The Court therefore concluded that insufficient evidence had been presented in the court of original jurisdiction, but did not permanently foreclose the possibility of an abortion, if the appicable standards were met, stating, "A pregnant woman does not need a court order to have a lifesaving abortion in Texas. Our ruling today does not block a life-saving abortion in this very case if a physician determines that one is needed under the appropriate legal standard, using reasonable medical judgment. If Ms. Cox’s circumstances are, or have become, those that satisfy the statutory exception, no court order is needed. Nothing in this opinion prevents a physician from acting if, in that physician’s reasonable medical judgment, she determines that Ms. Cox has a “life threatening physical condition” that places her “at risk of death” or “poses a serious risk of substantial impairment of a major bodily function unless the abortion is performed or induced.”

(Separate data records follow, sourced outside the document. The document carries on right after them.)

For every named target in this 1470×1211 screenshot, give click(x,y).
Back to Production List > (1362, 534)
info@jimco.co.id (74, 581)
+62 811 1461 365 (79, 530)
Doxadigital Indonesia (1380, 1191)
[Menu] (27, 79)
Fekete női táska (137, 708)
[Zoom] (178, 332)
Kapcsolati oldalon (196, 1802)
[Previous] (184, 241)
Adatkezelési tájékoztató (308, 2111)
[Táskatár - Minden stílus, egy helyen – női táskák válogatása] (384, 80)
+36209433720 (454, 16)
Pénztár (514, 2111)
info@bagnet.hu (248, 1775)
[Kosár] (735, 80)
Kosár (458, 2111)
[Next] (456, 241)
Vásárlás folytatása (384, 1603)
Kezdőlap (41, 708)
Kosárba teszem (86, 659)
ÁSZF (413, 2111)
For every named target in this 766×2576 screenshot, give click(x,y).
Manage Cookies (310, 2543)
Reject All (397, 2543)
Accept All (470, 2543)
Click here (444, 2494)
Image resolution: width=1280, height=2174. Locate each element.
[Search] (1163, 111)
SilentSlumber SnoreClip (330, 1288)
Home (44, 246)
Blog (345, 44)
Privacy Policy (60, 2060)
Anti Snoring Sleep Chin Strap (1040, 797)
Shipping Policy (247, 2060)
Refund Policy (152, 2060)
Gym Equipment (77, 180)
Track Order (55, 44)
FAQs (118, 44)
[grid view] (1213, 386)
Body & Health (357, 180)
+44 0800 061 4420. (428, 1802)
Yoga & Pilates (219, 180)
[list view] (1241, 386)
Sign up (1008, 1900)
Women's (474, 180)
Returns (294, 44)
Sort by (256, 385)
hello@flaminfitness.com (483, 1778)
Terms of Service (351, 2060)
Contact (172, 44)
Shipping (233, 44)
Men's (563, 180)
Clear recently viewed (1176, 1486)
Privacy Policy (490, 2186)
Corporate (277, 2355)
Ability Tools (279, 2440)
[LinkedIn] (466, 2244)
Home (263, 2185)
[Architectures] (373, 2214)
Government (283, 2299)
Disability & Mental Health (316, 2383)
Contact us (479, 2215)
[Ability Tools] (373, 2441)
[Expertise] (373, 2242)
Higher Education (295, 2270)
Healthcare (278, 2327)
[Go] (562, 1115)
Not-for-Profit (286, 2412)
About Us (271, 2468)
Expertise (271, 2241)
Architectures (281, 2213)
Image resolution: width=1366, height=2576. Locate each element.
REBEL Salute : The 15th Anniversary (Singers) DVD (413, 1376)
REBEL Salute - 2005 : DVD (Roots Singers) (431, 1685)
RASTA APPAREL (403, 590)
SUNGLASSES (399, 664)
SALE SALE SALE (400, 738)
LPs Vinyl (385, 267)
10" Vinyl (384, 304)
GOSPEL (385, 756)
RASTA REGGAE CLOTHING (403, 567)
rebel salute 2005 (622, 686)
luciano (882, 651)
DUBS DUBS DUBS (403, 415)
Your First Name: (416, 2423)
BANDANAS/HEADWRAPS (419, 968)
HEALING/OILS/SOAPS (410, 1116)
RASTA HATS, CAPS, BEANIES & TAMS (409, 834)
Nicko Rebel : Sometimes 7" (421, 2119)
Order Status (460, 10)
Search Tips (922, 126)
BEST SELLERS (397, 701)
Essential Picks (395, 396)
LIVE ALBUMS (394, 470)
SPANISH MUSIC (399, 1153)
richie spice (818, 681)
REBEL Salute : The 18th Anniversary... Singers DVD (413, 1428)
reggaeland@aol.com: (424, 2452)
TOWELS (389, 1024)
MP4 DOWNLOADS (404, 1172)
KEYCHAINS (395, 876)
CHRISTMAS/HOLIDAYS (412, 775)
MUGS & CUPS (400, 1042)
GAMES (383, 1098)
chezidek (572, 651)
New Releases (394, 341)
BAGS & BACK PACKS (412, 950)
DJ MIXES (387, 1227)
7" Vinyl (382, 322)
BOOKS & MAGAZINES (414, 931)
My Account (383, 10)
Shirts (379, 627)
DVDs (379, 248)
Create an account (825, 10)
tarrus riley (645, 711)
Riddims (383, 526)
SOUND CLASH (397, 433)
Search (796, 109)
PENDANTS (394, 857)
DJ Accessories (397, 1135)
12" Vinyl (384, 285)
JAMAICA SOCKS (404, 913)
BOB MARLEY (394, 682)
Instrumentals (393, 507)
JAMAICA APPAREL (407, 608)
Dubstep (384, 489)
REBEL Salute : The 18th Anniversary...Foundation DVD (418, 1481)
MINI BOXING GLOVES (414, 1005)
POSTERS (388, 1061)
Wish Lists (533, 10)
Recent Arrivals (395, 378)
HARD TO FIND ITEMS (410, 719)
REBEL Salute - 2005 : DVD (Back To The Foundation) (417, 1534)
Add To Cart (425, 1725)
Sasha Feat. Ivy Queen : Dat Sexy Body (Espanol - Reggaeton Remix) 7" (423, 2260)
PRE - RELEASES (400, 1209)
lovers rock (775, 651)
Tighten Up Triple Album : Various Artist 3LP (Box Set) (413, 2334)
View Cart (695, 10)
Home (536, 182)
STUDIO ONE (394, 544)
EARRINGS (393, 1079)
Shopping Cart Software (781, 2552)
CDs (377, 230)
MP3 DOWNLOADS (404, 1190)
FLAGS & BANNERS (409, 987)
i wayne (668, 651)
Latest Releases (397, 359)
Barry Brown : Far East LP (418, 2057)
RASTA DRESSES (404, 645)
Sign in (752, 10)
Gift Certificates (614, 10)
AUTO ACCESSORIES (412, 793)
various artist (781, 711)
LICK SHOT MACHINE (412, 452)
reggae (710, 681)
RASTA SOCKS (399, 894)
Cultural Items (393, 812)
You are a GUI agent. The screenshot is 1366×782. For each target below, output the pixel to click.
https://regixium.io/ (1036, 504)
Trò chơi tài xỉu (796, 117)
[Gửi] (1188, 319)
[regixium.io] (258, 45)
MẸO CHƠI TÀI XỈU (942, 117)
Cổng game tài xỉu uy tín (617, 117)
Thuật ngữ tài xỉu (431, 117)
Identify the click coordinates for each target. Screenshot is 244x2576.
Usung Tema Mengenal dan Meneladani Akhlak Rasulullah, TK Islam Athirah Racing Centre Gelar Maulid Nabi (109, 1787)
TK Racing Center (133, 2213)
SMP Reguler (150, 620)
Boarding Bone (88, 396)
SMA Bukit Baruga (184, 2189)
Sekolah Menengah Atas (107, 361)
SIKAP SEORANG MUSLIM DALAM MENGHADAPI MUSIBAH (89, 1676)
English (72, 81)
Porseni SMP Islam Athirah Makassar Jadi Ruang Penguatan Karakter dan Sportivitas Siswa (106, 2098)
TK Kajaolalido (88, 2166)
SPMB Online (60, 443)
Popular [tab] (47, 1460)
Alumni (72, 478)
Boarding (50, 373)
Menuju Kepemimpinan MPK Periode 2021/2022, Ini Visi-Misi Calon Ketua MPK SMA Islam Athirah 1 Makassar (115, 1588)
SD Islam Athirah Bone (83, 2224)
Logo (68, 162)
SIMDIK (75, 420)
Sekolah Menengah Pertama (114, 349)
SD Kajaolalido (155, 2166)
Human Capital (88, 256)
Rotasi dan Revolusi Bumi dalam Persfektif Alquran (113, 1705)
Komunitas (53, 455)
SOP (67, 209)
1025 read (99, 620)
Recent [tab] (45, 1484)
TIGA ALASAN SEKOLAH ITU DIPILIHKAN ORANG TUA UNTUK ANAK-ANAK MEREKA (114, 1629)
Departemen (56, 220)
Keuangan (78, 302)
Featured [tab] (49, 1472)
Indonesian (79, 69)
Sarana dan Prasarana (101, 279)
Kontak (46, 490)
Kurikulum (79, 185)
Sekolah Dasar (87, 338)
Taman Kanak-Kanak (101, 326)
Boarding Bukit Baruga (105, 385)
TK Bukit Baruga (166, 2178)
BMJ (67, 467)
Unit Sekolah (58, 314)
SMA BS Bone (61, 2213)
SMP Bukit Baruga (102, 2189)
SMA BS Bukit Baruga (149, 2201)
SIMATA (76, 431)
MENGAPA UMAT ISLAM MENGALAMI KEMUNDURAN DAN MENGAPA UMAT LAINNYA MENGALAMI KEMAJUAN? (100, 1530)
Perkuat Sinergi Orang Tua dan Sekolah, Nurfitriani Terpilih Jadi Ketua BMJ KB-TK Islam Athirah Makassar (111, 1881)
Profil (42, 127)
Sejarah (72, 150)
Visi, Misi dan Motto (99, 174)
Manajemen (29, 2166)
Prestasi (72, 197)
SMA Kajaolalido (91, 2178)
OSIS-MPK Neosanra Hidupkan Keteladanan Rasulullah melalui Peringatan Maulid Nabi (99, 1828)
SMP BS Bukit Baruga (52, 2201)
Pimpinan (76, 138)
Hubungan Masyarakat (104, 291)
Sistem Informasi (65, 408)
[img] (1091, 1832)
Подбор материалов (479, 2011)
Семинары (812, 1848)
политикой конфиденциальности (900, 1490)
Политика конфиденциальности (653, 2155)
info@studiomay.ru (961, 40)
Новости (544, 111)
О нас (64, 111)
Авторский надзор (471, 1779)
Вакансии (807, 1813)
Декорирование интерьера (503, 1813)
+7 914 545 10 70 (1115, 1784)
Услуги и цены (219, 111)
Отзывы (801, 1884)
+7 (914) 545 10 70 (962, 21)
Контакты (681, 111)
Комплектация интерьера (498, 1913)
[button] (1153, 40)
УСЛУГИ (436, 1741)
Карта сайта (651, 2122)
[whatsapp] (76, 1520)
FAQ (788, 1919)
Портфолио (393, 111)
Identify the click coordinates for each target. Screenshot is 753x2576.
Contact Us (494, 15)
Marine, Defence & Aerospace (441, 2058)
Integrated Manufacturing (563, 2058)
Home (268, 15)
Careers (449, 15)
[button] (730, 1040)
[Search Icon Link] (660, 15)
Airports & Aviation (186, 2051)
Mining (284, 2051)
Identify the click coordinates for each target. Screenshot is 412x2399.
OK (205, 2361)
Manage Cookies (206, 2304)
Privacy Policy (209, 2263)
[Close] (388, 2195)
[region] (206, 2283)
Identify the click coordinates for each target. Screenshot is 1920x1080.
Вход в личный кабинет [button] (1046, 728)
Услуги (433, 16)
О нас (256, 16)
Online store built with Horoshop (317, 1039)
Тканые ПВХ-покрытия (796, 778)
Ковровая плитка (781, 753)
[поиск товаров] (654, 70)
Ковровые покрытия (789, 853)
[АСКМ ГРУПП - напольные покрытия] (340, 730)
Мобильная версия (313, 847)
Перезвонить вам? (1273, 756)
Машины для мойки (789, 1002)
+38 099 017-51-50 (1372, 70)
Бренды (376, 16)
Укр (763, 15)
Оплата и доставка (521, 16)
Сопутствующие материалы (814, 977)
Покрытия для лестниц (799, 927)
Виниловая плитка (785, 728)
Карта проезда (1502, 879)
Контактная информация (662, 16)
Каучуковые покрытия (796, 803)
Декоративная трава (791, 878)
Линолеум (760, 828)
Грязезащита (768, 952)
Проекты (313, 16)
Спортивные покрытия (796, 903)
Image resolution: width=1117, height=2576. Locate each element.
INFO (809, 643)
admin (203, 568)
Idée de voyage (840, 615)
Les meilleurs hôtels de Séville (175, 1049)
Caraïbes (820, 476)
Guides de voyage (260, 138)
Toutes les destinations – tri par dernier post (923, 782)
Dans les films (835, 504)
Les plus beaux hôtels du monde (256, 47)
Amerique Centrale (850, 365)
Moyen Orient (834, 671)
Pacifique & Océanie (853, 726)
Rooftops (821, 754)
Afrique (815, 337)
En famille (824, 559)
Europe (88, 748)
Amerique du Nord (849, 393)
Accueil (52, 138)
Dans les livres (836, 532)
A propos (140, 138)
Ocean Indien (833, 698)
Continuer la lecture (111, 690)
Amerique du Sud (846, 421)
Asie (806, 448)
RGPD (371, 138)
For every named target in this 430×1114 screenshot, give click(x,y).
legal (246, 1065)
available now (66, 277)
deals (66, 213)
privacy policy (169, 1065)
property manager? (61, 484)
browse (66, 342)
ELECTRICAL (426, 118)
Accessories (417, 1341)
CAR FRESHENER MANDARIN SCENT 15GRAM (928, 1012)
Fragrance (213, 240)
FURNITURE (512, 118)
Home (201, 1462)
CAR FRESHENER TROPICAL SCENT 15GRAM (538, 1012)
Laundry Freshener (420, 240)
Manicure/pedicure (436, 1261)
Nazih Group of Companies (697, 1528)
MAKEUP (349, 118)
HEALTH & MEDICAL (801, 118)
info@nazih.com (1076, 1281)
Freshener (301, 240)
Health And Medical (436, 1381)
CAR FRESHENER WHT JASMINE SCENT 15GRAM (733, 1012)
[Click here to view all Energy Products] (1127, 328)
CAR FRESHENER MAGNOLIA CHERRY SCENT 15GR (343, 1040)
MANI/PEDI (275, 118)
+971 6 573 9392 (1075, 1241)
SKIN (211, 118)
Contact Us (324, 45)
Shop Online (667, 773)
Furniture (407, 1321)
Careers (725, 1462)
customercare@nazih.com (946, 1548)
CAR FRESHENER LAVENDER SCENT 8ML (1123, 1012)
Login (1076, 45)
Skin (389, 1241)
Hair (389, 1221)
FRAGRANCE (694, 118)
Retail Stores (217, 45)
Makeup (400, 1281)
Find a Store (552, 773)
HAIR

Although you are usually punctilious in your examination of the evidence supporting or opposing a proposition in contention, you woefully failed to meet that standard in this matter. Your unquestioning acceptance of media-produced propaganda without any hesitation is disappointing and has undermined my confidence in your facilities of analysis, something I shall, sadly, need to keep in mind in the future. Or as all the cool kids say today, "Do better."
Thank you for speaking about this shameful episode in Texas. Here in Kansas the voters were not fooled when the "pro life" constitutional amendment was defeated in a landslide. The GOP left matters ambiguous as to what they would do if the amendment passed. Voters guessed right they would ban it completely like Texas. This case you wrote about has scandalized me to identify as a pro choice proponent. My ex wife had an abortion after a rape. Democrats really do have a blunt instrument of an issue.